Subsequent costs are included in the asset's carrying amount or recognised as a separate asset, as appropriate, only when it is probable that future economic benefits associated with the item will flow to the Company and the cost of the item can be measured reliably. The carrying amount of any component accounted for as a separate asset is derecognised when replaced. All other repairs and maintenance are charged to profit or loss during the reporting period in which they are incurred.
Depreciation is recognised so as to write off the cost of assets (other than freehold land and capital work in progress) less their residual values over the useful lives, using Written Down Value ("WDV"). The carrying values of property, plant and equipment are reviewed for impairment when events or changes in circumstances indicate that the carrying value may not be recoverable.
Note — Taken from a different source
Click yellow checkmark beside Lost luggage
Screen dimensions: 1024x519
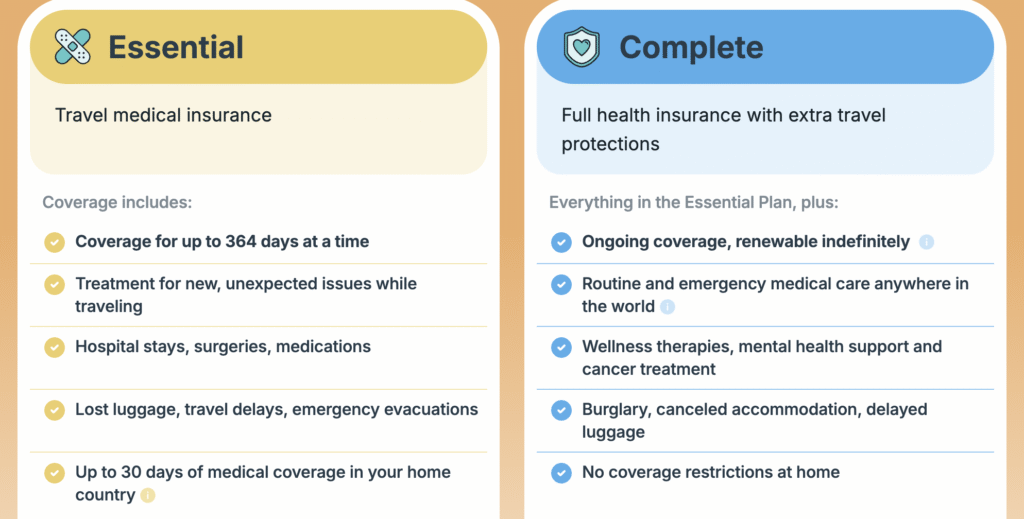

The residual values, useful life and depreciation method are reviewed at each financial year-end to ensure that the amount, method and period of depreciation are consistent with previous estimates and the expected pattern of consumption of the future economic benefits embodied in the items of property, plant and equipment.
An item of property, plant and equipment is derecognised upon disposal or when no future economic benefits are expected to arise from the continued use of the asset. Any gain or loss arising on disposal or retirement of an item of property, plant and equipment is determined as the difference between sales proceeds and the carrying amount of the asset and is recognised in profit or loss.
Intangible Assets
Intangible assets are carried at cost less accumulated amortisation and impairment losses, if any. The cost of an intangible asset comprises its purchase price, including any import duties and other taxes (other than those subsequently recoverable from the taxing authorities), and any directly attributable expenditure on making the asset ready for its intended use and net of any trade discounts and rebates. Subsequent expenditure on an intangible asset after its purchase / completion is recognised as an expense when incurred unless it is probable that such expenditure will enable the asset to generate future economic benefits in excess of its originally assessed standards of performance and such expenditure can be measured and attributed to the asset reliably, in which case such expenditure is added to the cost of the asset.
h Valuation of Capital WIP
Capital WIP is valued at cost or Net Realisable Value whichever is less. Cost includes all direct and indirect costs (including Borrowing Cost) incurred for the Capital WIP. Cost incurred/items purchased specifically for asset are taken as consumed as and when incurred/received.
i Borrowing Cost
Borrowing costs that are attributable to the acquisition or construction of qualifying assets are capitalised as part of the cost of such assets. A qualifying asset is one that necessarily takes substantial period of time to get ready for its intended use. All other borrowing costs are charged to Statement of Profit and Loss.